With the advent of CUDA, OpenCL and other generic GPU processing technologies, very high speed processing of massively-parallel algorithms has become possible on standard consumer-level computer hardware, even those with otherwise modest specifications. This has been a boon to many fields of research and technology, and promises ongoing and increasing benefits in the future. However, there remain several impediments to widespread adoption, and maximized performance.

One substantial difficulty for real-time applications is the data transfer bottleneck; a GPU can process data only as fast as the data can be transferred to it. In traditional system memory models, each device will have access only to its own memory so that a frame grabber will acquire to its own set of system buffers.

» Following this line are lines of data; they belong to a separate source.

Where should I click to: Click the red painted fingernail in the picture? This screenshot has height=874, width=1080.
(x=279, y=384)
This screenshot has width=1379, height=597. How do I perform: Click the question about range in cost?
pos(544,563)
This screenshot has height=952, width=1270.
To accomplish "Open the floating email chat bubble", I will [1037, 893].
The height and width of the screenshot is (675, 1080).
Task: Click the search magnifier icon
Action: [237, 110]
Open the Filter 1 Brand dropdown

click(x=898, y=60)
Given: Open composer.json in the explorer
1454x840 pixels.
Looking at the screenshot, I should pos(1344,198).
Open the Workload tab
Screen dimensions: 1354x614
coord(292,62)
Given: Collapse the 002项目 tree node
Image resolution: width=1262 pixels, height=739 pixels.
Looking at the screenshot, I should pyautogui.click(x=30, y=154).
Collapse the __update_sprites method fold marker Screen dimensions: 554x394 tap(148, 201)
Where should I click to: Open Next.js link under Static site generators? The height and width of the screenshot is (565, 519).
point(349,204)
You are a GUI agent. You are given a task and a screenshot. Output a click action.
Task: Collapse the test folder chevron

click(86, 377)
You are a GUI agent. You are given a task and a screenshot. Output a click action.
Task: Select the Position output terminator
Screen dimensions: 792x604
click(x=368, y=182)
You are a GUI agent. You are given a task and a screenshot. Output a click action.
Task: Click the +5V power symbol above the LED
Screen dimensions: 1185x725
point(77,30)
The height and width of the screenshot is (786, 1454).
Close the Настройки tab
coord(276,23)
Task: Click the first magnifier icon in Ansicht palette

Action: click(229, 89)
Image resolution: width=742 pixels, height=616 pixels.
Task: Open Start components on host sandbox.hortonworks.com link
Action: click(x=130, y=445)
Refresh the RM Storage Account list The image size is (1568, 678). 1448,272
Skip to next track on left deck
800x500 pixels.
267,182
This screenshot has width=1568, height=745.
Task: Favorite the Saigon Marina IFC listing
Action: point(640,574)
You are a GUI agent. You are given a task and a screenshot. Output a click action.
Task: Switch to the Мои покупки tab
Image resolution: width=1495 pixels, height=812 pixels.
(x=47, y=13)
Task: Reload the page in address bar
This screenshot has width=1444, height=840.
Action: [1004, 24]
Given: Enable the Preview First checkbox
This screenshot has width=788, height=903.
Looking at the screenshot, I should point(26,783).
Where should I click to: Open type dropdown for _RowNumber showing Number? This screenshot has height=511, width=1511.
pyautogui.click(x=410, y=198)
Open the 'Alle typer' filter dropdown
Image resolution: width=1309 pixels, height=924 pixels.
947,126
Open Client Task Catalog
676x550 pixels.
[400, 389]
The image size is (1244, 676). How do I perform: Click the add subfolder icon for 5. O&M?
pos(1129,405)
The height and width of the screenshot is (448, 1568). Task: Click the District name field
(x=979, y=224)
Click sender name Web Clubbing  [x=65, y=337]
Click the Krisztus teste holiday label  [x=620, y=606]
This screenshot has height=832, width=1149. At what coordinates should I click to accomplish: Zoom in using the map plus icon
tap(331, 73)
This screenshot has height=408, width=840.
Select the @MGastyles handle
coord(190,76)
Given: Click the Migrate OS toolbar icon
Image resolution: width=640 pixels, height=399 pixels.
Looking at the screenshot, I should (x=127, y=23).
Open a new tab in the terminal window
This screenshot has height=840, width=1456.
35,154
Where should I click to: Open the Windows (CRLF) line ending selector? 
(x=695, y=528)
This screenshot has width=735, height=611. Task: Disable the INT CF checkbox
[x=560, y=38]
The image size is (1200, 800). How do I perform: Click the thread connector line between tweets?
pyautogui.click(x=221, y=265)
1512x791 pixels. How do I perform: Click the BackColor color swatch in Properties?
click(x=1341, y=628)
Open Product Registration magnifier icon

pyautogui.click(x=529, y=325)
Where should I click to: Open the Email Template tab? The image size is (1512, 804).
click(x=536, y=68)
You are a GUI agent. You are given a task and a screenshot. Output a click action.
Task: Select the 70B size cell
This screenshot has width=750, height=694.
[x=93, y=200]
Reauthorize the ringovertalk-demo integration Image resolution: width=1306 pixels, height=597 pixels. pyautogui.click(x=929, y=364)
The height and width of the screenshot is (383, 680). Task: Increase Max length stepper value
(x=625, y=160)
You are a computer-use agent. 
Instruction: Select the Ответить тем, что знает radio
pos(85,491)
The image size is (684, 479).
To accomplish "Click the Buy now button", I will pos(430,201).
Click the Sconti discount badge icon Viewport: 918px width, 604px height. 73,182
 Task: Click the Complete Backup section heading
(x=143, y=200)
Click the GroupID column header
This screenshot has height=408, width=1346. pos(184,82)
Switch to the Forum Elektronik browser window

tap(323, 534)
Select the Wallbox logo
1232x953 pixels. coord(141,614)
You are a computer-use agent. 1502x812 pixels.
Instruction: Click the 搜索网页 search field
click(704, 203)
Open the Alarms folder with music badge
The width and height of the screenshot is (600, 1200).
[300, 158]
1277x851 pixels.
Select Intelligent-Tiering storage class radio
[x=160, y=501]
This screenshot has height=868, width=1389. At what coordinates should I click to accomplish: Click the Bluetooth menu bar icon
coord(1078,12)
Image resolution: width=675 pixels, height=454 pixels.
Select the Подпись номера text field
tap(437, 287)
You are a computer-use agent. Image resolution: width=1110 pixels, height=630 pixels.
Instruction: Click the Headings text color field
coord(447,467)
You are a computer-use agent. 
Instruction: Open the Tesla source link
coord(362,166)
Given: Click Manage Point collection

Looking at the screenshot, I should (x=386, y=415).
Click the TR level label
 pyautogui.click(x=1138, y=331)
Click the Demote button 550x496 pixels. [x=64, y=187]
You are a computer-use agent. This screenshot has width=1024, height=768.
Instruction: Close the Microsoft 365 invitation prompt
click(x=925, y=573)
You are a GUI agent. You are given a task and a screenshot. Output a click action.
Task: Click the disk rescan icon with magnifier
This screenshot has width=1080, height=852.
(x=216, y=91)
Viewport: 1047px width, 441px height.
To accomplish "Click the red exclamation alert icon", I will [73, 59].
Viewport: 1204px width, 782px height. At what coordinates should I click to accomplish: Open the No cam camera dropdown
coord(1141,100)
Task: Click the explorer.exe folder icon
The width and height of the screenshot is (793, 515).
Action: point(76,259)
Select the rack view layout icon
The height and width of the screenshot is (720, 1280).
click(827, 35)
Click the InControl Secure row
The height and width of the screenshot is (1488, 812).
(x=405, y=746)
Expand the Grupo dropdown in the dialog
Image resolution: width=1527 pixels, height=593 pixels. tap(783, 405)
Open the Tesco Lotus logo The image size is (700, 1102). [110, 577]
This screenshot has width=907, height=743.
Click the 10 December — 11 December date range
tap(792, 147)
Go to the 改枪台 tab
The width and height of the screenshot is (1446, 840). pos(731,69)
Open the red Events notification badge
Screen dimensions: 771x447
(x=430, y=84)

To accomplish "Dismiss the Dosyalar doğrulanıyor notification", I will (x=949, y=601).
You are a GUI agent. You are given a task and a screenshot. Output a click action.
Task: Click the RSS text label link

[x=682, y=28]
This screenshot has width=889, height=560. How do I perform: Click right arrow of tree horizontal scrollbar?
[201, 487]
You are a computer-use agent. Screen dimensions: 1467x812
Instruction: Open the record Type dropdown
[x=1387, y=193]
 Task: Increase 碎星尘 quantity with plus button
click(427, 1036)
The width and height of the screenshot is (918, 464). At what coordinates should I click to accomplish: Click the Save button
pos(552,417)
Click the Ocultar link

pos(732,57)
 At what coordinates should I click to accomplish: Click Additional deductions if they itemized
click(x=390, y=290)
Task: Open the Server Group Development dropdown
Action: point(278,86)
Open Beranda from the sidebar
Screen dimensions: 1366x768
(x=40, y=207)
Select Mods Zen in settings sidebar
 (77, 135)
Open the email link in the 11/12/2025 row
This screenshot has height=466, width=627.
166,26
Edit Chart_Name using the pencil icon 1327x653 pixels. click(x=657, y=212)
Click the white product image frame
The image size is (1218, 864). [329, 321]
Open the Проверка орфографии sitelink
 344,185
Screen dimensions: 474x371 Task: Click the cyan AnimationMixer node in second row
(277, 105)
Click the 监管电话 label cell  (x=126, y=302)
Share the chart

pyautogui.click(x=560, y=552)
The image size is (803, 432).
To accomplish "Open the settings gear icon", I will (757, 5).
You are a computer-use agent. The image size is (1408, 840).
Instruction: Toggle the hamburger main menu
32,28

Meanwhile, the GPU will have a completely separate set of system buffers, so any transfer between the two must be performed by the CPU. NVIDIA’s Direct-for-Video technology is meant to alleviate this problem on Microsoft Windows systems by allowing the GPU and frame grabber to share the same system memory, thus eliminating the single biggest bottleneck of the traditional architecture: the CPU copy from frame-grabber to GPU system buffer.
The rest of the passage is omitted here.